BEGIN Data for this exercise
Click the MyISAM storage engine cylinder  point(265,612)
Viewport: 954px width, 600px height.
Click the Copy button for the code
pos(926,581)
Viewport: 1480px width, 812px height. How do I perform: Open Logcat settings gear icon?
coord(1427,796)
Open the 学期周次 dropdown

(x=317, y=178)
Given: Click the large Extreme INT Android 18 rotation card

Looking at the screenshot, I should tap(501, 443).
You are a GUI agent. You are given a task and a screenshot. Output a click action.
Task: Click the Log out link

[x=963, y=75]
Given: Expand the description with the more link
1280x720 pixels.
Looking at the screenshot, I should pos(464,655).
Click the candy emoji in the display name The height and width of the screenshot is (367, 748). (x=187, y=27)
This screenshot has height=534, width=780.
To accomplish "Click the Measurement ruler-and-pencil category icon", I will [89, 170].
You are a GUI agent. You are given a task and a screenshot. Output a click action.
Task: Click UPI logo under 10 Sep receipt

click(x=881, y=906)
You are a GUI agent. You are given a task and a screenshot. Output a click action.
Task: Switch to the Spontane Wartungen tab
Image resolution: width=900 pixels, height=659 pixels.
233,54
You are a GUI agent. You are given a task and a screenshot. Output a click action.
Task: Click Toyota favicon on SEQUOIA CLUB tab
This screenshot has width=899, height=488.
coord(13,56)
END Data for this exercise
Exercise:
Copy the records verbatim, starting at their first line and ending at the line containing "click(x=881, y=906)", with both ends included.

Result:
Click the MyISAM storage engine cylinder  point(265,612)
Viewport: 954px width, 600px height.
Click the Copy button for the code
pos(926,581)
Viewport: 1480px width, 812px height. How do I perform: Open Logcat settings gear icon?
coord(1427,796)
Open the 学期周次 dropdown

(x=317, y=178)
Given: Click the large Extreme INT Android 18 rotation card

Looking at the screenshot, I should tap(501, 443).
You are a GUI agent. You are given a task and a screenshot. Output a click action.
Task: Click the Log out link

[x=963, y=75]
Given: Expand the description with the more link
1280x720 pixels.
Looking at the screenshot, I should pos(464,655).
Click the candy emoji in the display name The height and width of the screenshot is (367, 748). (x=187, y=27)
This screenshot has height=534, width=780.
To accomplish "Click the Measurement ruler-and-pencil category icon", I will [89, 170].
You are a GUI agent. You are given a task and a screenshot. Output a click action.
Task: Click UPI logo under 10 Sep receipt

click(x=881, y=906)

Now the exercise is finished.